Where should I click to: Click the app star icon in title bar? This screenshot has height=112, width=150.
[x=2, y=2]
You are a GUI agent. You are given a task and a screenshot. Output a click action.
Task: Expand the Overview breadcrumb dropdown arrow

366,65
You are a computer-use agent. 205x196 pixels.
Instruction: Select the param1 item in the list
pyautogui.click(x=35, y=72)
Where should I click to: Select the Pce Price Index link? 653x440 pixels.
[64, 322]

--

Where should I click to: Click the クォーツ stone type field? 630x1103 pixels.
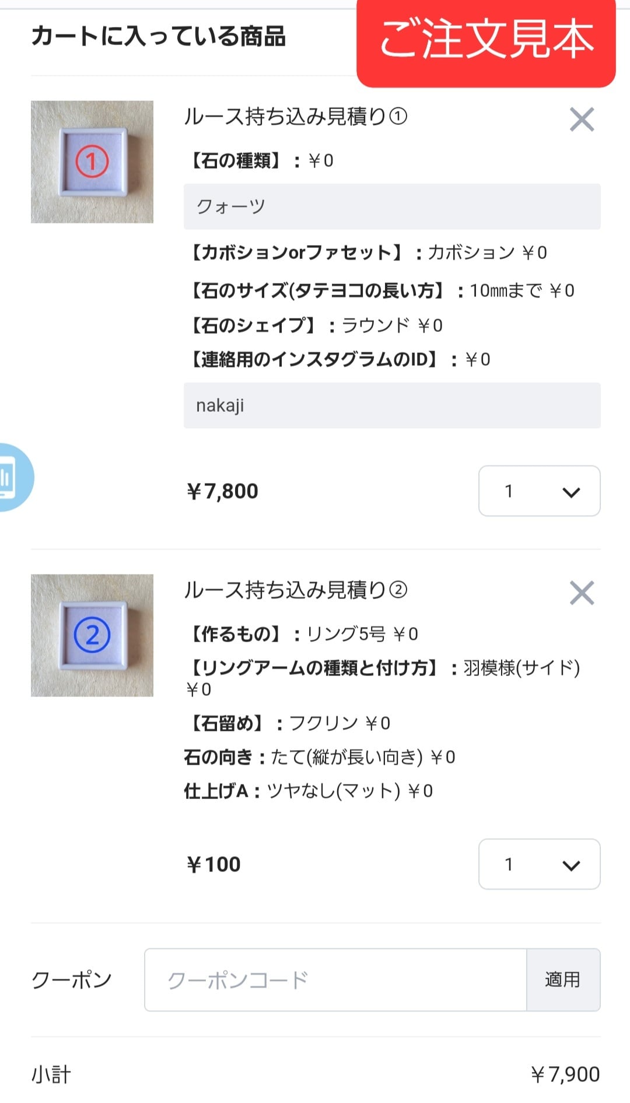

◆ **TO DO**: Search the data above for the string "agent" and copy each line that has it.

◆ **RESPONSE FOR THIS EXERCISE**:
You are a GUI agent. You are given a task and a screenshot. Output a click action.
You are a computer-use agent. 205x196 pixels.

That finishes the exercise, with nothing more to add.